The Fish and Wildlife Service enters into agreements with a wide range of organizations at the national, regional and local levels. These agreements are intended principally to encourage cooperative projects that benefit the National Wildlife Refuge System and the nation's wildlife resources. It allows organizations to contribute funds for facilities, projects or materials to benefit refuge visitors and to improve wildlife habitats.
It will also allow refuges to take advantage of the expertise and personnel of the various organizations in cooperative efforts ranging from habitat management to information and education programs focused on conservation and ethical use of natural resources. Examples of cooperative efforts include conservation communications, training, hunter education, scholarships for study of natural resources, conferences, and youth activities.
Because of personnel and funding constraints, agencies increasingly rely on volunteers and cooperating organizations to help in the successful execution of projects that would not otherwise be possible. The Service views these cooperative agreement as one that complements other formal volunteer programs. The contribution of funds or personnel assistance to the Service confers no special rights or privileges upon the contributor.
National Cooperative Programs
Earthwatch works with National Wildlife Refuge System biologists and cooperating scientists to gain a greater understanding of the resources on National Wildlife Refuges.
Leave No Trace, Incorporated and four Federal Land management agencies have entered into a Memorandum of Understanding related to land management and education issues regarding the responsible recreation use of Federal public lands and waters and implementation of the Leave No Trace (LNT) Program.
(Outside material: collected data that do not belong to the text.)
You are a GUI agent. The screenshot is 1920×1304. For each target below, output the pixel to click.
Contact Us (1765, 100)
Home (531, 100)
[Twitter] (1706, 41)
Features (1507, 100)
The National Audubon Society and the Fish and Wildlife Service agreement commits the two organizations to collaborate on local and national projects that will benefit individual wildlife refuges and the Refuge System. Typical projects include conducting nesting, breeding, and bird population studies, restoring habitat, preparing bird lists, and guiding birding and wildlife interpretive tours. Audubon chapters, affiliates, and members will be encouraged to meet with local refuge personnel to identify opportunities to work together and to volunteer their services and expertise. The Refuge Campaign helps to inform the public about the National Wildlife Refuge System.
The National Rifle Association (NRA) agreement is intended principally to enable local NRA members to volunteer on refuge projects. It allows the NRA to contribute funds for facilities, projects or materials to benefit refuge visitors. It will also allow refuges to take advantage of the expertise and personnel of local NRA chapters in cooperative efforts ranging from habitat management to information and education programs focused on conservation and ethical use of natural resources.
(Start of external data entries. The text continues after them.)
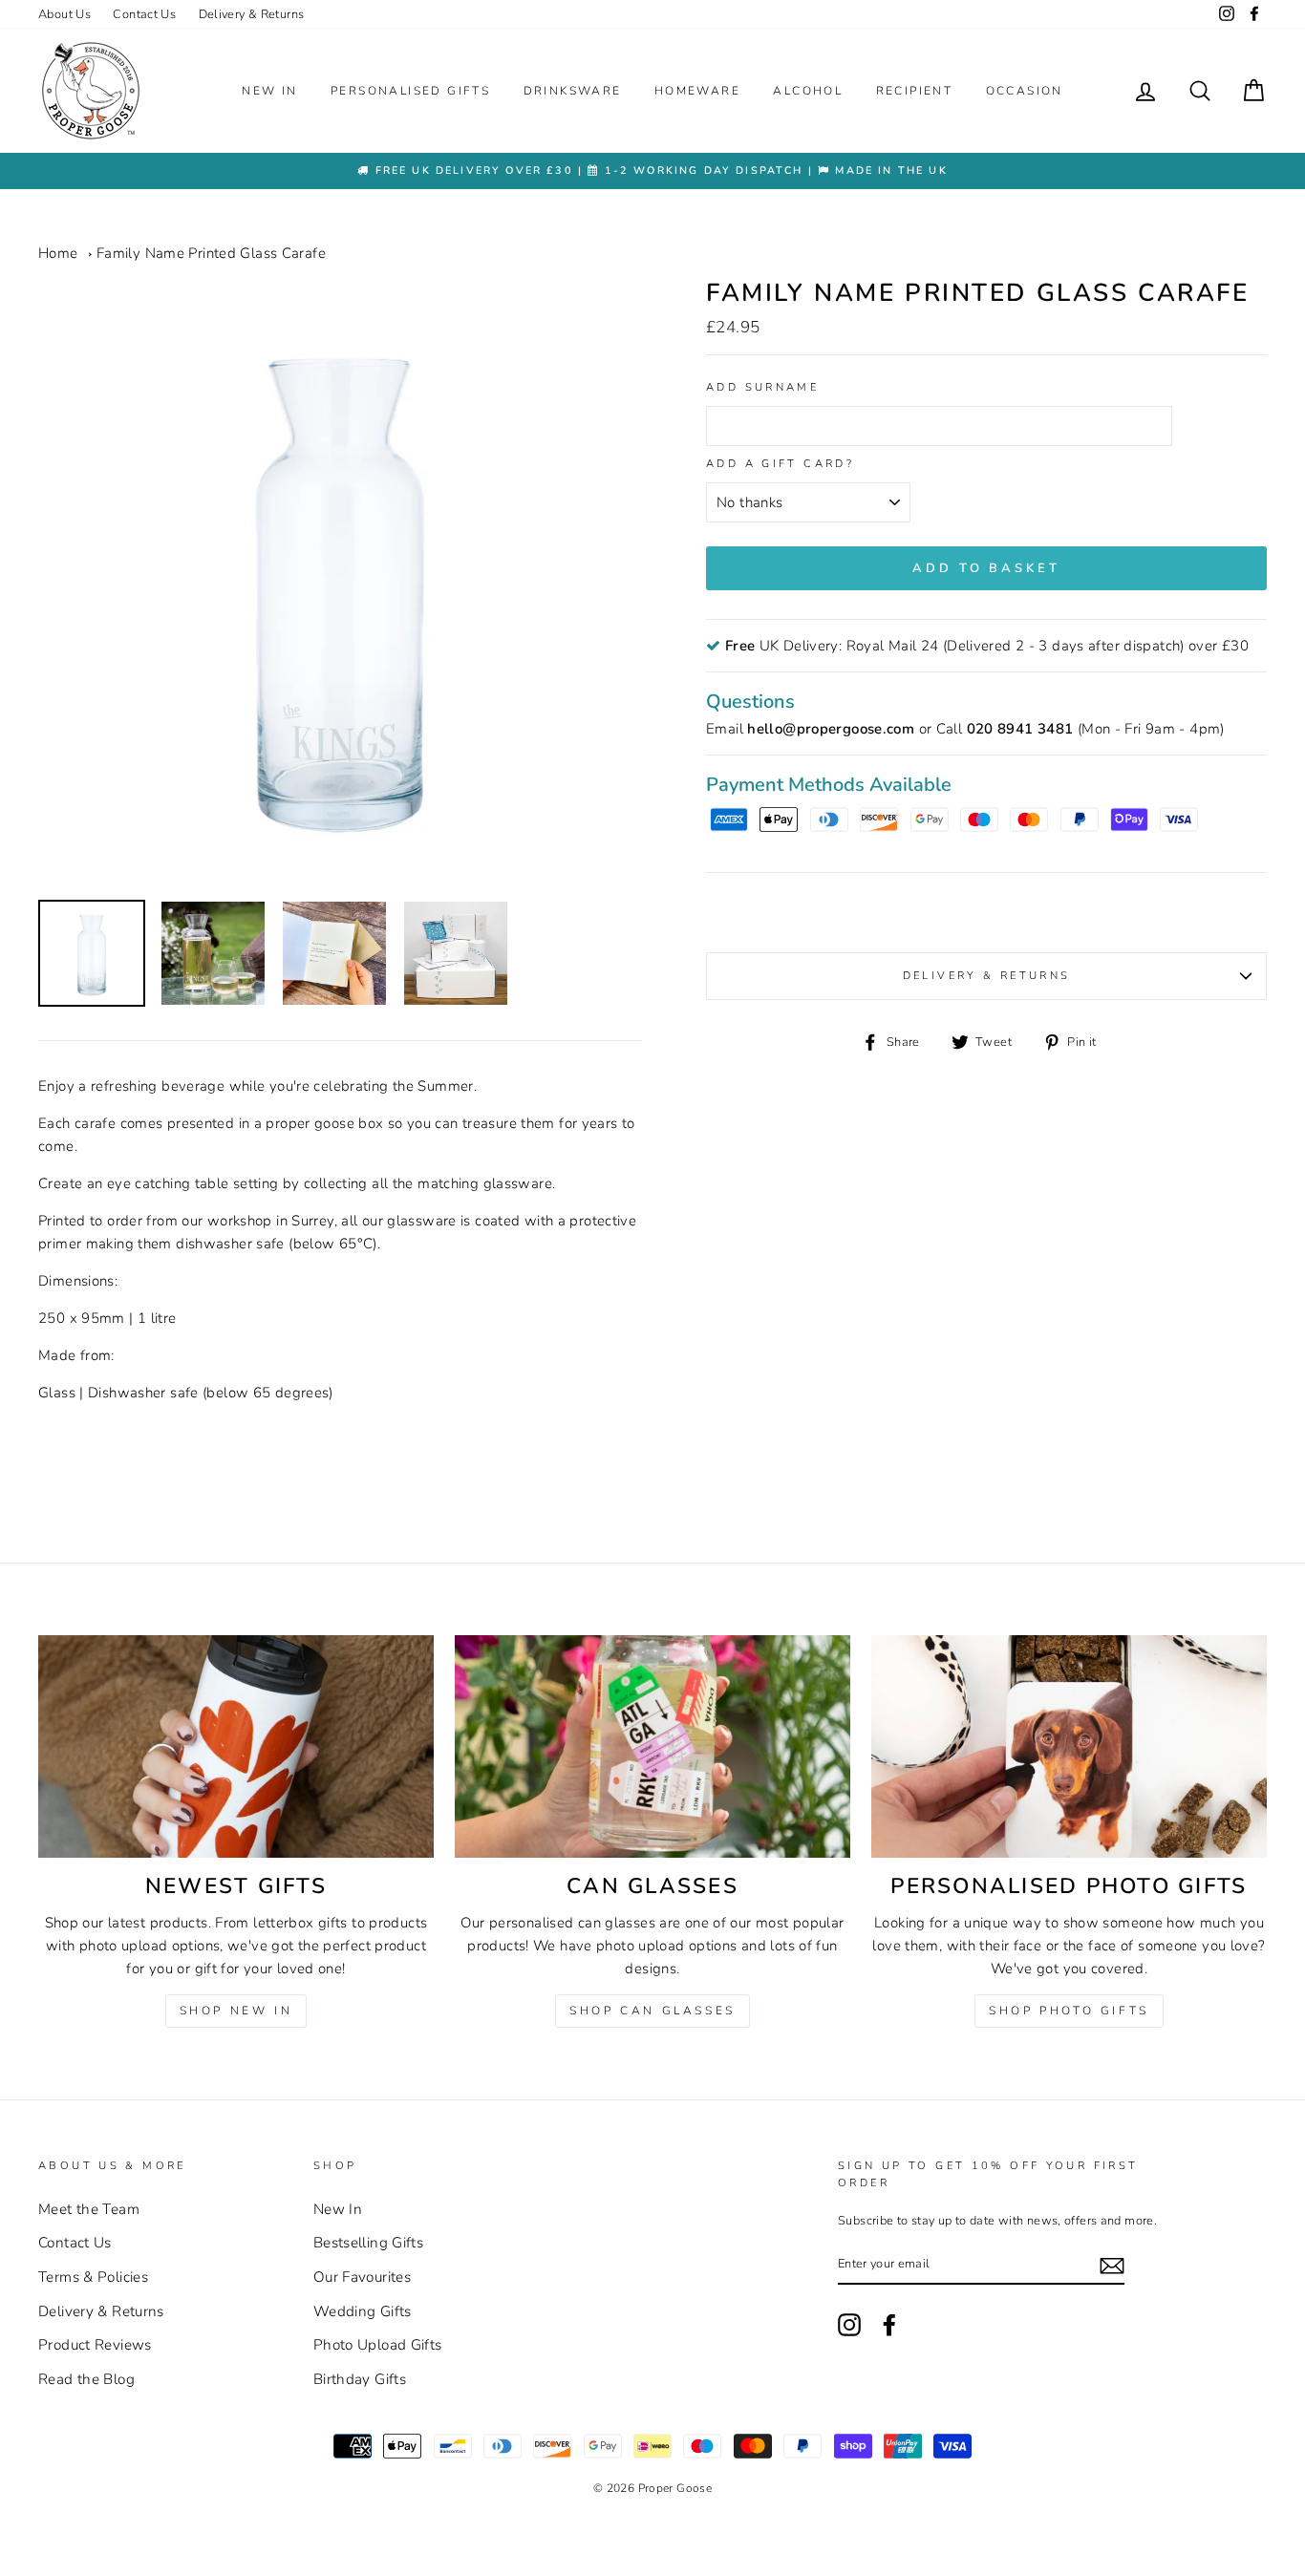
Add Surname (762, 387)
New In (269, 90)
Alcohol (808, 90)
The National Wildlife Refuge Association works in partnership with the National Wildlife Refuge System to increase awareness of and appreciation for national wildlife refuges. Includes information on refuge events.
The North American Nature Photography Association cooperates with the Fish and Wildlife Service in support of fish and wildlife conservation, education and nature photography in accordance with a Memorandum of Understanding on 10/8/97.
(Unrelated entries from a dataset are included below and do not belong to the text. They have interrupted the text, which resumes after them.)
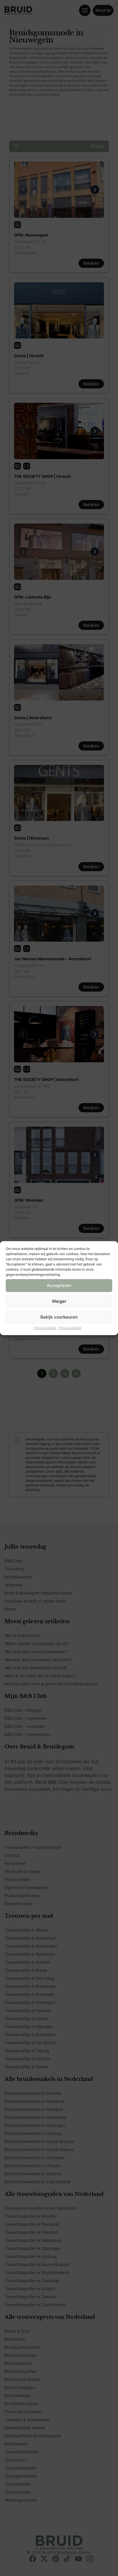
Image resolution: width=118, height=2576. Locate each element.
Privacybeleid (45, 1327)
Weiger (59, 1301)
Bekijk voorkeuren (59, 1317)
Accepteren (59, 1285)
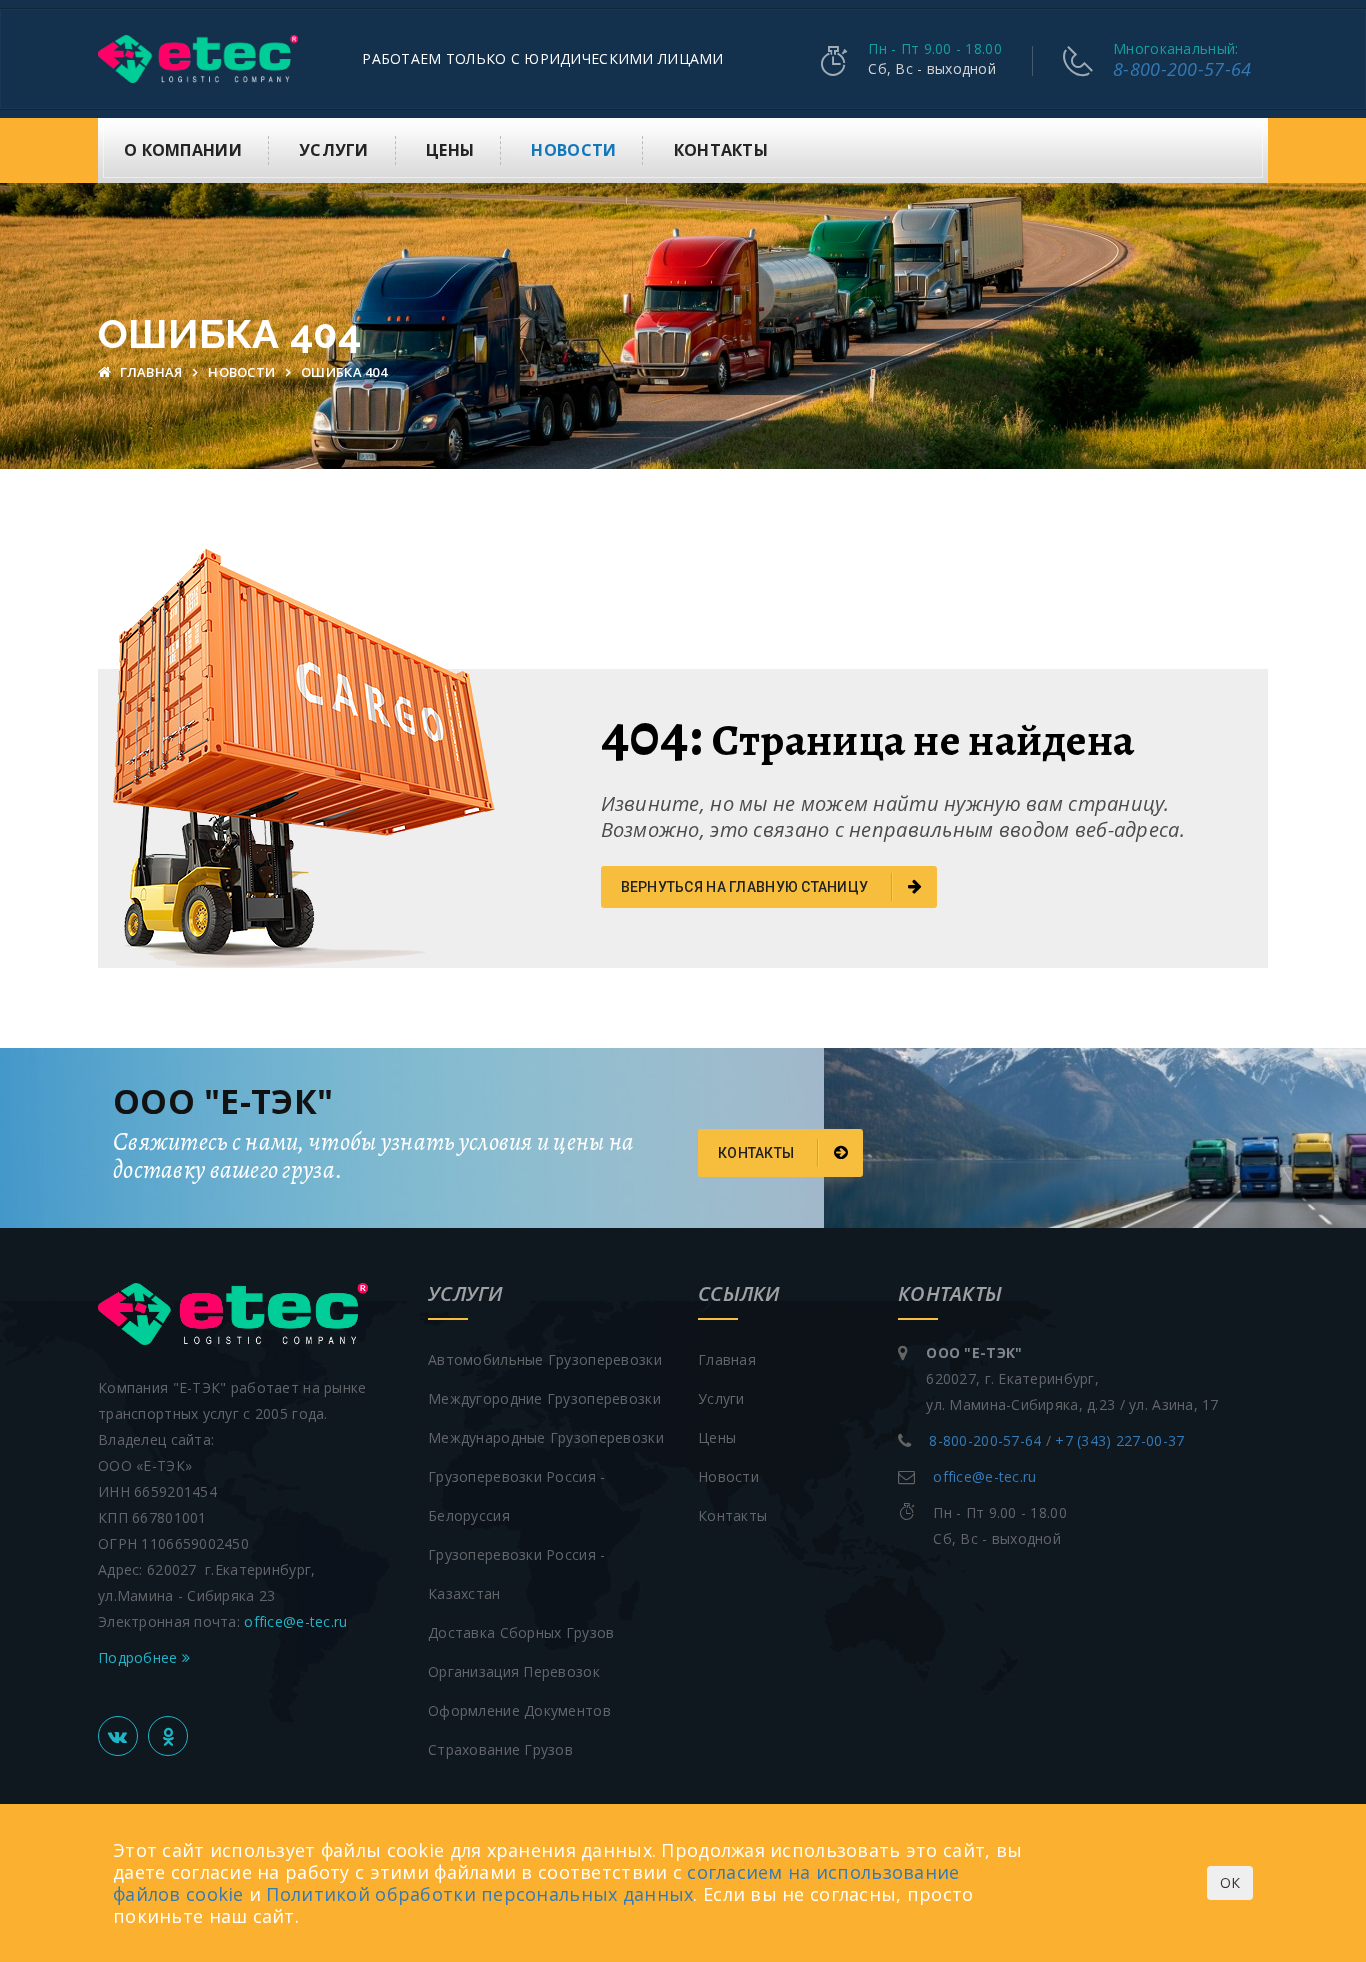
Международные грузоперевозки (546, 1437)
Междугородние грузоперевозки (544, 1398)
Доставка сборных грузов (521, 1632)
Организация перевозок (514, 1671)
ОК (1230, 1882)
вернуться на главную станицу (746, 887)
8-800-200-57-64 (1182, 69)
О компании (183, 150)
Safari Club International and the U. S. Fish and Wildlife Service signed a Memorandum of Understanding on 1/29/97. The agreement builds on past cooperative research to include joint habitat restoration, education, and interpretive programs. SCI's 130 local chapters will match up with local refuges to build community awareness of refuge activities and support for System conservation goals.
"Ding" Darling Wildlife Society The J.N. "Ding" Darling National Wildlife Refuge is actively involved with the "Ding" Darling Wildlife Society to provide information, tours and services to the local community and to refuge visitors.
Sevilleta Long-Term Ecological Research Program The National Wildlife Refuge System cooperative project with the University of New Mexico and the National Science Foundation at the Sevilleta Long-Term Ecological Research Program (LTER) in the central Rio Grande Basin is part of a network of research sites that examines the responses of ecosystems to environmental changes. The Sevilleta LTER Program is located primarily at the Sevilleta National Wildlife Refuge (Socorro County, NM), but researchers also utilize areas in Cibola National Forest, Bosque del Apache National Wildlife Refuge, El Malpais National Monument, and Bandelier National Monument.